PRT062607 and related compounds inhibit human PINK1 in organello and in cells. (a) In organello ubiquitin kinase assays with accumulated HsPINK1 and tetraubiquitin (Ub₄). Reactions were analyzed by immunoblotting against phospho-ubiquitin (pUb). 100 μM of compounds were used in the assay. Olaparib (PARP inhibitor) was used as a small molecule negative control (n = 1). (b) Same as in (a), with different inhibitors at 100 μM. Formation of pUb is significantly impaired at alpha = 0.05. ns at P > 0.05, * at P ≤ 0.05, ** at P ≤ 0.01, *** at P ≤ 0.001 and **** at P ≤ 0.0001 (n = 2).

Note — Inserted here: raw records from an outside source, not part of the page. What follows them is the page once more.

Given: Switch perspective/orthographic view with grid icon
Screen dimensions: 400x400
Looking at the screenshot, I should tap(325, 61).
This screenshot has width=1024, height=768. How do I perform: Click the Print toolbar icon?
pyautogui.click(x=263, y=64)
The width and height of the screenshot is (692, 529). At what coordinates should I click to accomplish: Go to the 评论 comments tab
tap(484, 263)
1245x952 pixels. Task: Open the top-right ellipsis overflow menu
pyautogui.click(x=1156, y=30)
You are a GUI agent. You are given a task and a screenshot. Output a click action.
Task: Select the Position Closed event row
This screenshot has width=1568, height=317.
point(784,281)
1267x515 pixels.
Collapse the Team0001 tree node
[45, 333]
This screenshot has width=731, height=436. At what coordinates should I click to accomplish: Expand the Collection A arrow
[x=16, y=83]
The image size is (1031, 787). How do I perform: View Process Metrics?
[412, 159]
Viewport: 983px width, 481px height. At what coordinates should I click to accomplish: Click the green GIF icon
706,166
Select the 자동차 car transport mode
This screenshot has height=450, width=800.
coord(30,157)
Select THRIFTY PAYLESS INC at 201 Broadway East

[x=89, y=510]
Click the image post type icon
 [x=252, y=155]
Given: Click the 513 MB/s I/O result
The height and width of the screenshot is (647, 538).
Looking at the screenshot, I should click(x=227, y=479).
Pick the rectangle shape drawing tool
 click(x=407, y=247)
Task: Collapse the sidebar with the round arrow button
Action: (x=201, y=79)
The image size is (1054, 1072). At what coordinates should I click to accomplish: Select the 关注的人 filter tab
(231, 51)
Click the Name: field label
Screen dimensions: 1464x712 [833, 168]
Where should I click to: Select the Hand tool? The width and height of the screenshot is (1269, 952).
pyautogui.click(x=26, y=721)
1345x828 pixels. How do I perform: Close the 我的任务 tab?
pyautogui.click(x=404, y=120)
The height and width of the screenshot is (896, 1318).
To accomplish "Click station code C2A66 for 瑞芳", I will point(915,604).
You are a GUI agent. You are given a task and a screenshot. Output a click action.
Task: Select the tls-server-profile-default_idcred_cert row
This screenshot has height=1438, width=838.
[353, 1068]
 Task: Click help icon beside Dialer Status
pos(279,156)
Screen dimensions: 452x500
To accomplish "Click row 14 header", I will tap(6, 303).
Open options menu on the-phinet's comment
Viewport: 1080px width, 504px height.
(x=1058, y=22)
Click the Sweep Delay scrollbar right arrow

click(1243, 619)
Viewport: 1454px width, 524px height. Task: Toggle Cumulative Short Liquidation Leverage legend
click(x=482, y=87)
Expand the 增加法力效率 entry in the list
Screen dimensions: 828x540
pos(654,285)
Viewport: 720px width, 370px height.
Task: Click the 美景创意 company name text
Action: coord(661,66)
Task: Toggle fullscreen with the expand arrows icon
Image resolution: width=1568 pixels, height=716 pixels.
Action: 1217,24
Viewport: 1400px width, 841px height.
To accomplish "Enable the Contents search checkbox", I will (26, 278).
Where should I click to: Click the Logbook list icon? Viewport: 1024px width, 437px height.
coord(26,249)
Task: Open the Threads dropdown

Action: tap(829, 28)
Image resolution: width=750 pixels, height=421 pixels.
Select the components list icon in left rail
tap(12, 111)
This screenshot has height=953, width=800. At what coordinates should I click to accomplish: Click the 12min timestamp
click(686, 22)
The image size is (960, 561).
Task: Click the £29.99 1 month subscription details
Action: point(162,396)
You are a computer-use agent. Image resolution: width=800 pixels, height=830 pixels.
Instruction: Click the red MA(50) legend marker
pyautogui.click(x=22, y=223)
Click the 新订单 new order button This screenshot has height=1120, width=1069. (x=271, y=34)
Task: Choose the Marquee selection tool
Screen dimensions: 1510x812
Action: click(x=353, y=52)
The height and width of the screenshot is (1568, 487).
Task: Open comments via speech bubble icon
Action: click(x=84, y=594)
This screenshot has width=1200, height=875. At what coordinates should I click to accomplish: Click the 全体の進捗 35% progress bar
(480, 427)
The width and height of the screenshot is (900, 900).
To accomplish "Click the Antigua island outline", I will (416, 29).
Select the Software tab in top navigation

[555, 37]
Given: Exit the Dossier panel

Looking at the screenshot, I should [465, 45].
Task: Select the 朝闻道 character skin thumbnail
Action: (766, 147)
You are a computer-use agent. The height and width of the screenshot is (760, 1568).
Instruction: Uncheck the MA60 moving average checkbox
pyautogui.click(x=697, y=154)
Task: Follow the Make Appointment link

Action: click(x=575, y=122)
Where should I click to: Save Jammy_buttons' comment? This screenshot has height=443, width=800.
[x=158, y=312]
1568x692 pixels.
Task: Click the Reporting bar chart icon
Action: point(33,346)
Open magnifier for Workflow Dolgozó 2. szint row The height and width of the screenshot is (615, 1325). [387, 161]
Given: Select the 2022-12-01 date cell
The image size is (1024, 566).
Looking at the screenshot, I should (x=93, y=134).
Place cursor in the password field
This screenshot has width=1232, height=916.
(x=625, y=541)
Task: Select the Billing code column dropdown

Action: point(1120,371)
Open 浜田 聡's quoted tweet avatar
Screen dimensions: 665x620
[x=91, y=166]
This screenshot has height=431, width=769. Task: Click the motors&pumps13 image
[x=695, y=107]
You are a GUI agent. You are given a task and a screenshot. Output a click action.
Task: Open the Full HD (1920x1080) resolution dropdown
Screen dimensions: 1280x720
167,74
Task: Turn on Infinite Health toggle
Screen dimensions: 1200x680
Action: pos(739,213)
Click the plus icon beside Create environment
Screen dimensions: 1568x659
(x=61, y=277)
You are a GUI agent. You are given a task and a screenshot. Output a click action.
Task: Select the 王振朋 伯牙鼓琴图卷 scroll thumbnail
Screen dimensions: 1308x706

The Ponceau staining of the above gel is shown as loading control. (c) IC₅₀ generated from HeLa S3 cells transfected with endogenous HA-tagged HsPINK1 treated for 4 h with 20 µM CCCP and PRT062607 (1.8 nM, 5.5 nM, 16 nM, 49 nM, 150 nM, 440 nM, 1.3 μM, 4.0 μM, 12 μM and 36 μM). Reaction was performed twice as biological replicates. Reactions were analyzed by immunoblotting against phospho-ubiquitin (pUb). The 100% activity baseline was measured as no PRT062607 with CCCP treatment. Immunoblots against blots HA and TOM40 are shown as loading controls. (d) Dopaminergic (DA) neurons were treated with PRT062607 (or DMSO) for 48 h, and then with 20 µM CCCP (or DMSO) for 2 h (n = 1). Samples were analyzed by immunoblotting. Cleavage of Opa1 is used to monitor mitochondrial depolarization, and VCL is a loading control.